Secondo l'agenzia di stampa ABNA, il "New York Times" in un'analisi a firma di Alexandra Stark ha messo in guardia contro il ridimensionamento del ruolo degli "Ansarullah" dello Yemen come "forza per procura dell'Iran" e ha sottolineato che le capacità di Ansarullah e la posizione marittima dello Yemen hanno dato loro un impatto che va oltre l'arena interna e li hanno trasformati in attori a livello regionale e internazionale.

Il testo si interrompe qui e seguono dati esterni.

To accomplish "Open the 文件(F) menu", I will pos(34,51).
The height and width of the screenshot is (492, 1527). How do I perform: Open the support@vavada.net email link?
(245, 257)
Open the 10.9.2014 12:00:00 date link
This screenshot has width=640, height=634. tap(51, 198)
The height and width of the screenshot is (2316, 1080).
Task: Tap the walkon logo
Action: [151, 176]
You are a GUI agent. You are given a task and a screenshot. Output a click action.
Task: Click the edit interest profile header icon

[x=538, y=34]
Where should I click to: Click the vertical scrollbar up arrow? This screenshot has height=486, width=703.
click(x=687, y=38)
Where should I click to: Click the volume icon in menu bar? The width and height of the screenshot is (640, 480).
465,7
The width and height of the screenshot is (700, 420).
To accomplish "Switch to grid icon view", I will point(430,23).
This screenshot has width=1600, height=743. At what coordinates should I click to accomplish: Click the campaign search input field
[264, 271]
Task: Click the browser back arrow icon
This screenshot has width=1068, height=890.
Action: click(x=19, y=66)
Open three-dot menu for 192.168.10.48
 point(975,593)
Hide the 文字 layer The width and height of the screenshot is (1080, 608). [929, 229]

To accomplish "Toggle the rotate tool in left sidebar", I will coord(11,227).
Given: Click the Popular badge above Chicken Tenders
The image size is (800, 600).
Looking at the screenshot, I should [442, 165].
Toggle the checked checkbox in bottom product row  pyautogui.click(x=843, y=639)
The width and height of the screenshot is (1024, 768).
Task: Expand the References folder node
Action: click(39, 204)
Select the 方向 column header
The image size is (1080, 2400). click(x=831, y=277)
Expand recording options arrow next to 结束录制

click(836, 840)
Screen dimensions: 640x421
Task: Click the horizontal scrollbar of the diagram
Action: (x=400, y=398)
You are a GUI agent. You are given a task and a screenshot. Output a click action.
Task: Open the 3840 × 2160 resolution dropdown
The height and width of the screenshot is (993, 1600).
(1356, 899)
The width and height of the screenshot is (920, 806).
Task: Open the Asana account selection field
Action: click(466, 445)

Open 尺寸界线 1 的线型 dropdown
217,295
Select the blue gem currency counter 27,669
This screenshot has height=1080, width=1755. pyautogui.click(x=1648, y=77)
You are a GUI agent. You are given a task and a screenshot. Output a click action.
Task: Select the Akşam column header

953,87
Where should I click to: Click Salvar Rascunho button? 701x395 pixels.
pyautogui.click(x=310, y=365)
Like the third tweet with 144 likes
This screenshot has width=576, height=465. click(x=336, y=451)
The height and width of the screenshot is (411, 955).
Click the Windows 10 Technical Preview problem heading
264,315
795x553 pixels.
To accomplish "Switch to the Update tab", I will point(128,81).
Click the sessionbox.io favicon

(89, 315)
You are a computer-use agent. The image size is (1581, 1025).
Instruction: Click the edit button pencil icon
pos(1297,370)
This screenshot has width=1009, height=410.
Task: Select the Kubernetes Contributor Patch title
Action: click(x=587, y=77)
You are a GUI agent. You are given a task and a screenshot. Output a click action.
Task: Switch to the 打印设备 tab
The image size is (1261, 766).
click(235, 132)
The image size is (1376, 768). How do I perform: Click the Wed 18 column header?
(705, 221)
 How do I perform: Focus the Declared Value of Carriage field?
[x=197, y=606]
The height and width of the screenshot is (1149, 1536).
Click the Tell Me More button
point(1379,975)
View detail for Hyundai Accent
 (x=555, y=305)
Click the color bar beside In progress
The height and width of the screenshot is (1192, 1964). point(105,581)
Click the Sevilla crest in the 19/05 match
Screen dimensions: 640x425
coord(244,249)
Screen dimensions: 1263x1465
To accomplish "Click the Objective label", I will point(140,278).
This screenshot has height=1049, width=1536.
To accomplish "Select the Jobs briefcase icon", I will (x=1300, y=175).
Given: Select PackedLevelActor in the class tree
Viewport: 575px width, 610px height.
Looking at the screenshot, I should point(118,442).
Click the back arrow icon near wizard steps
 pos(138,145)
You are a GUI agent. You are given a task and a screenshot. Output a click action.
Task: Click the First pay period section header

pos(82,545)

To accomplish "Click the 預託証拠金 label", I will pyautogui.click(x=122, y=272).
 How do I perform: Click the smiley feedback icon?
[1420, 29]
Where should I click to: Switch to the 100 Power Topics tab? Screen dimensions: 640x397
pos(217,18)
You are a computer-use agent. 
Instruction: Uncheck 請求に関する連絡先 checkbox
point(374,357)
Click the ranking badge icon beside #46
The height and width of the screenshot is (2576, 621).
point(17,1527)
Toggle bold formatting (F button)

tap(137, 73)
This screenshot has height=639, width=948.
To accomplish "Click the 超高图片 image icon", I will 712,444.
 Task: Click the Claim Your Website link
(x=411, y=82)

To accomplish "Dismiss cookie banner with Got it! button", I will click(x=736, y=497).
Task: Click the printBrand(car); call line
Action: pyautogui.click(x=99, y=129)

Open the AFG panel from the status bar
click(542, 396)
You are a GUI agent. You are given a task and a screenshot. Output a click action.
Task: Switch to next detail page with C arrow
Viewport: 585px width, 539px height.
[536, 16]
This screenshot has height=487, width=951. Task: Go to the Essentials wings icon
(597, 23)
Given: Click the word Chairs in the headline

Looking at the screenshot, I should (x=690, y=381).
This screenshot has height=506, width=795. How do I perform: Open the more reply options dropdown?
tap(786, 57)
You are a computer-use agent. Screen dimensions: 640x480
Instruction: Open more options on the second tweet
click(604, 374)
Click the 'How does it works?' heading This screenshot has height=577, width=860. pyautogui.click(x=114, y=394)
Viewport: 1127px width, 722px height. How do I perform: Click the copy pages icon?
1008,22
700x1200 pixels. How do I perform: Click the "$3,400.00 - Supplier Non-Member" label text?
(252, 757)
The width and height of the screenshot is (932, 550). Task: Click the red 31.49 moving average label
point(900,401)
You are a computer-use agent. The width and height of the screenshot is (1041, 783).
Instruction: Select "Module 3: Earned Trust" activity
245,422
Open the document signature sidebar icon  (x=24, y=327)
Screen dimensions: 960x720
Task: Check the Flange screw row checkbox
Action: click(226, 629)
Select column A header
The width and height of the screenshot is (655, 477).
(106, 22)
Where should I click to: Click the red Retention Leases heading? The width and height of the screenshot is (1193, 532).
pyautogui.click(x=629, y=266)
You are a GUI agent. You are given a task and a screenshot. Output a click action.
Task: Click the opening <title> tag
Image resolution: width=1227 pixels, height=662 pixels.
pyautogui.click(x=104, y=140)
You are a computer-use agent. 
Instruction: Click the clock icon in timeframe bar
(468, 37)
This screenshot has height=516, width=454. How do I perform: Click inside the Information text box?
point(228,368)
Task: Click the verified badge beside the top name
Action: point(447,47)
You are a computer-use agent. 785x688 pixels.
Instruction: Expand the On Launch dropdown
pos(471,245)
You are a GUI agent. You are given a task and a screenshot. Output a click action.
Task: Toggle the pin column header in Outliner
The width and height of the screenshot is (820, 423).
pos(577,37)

La ricercatrice ha scritto nella sua analisi: "Solo pochi anni fa, Ansarullah dello Yemen veniva collocata al secondo o terzo livello dell'asse di resistenza iraniana, il che ha portato i policy maker americani a trattarli come forze subordinate a Teheran. Ma nonostante l'uso di armi, addestramento ed esperienza iraniani, Ansarullah ha i propri interessi specifici e agisce in base ad essi."
Ha messo in guardia contro il continuo ignorare l'importanza di Ansarullah in Yemen e ritiene che gli sviluppi recenti indichino la loro trasformazione in una parte influente nei calcoli regionali e internazionali, il cui ruolo non può essere ignorato quando si esaminano le questioni di guerra e pace nella regione.
Questa analisi evidenzia la capacità di Ansarullah di sfruttare la posizione geografica e marittima dello Yemen come strumento strategico e aggiunge che la loro influenza non è più limitata alle questioni yemenite, ma si è estesa alle questioni regionali e internazionali, in particolare alla sicurezza marittima e ai conflitti nella regione.
Alexandra Stark ritiene che uno degli aspetti notevoli delle prestazioni di Ansarullah sia la loro capacità di scegliere i tempi dell'escalation delle tensioni al fine di servire i loro obiettivi e rafforzare la loro posizione negoziale.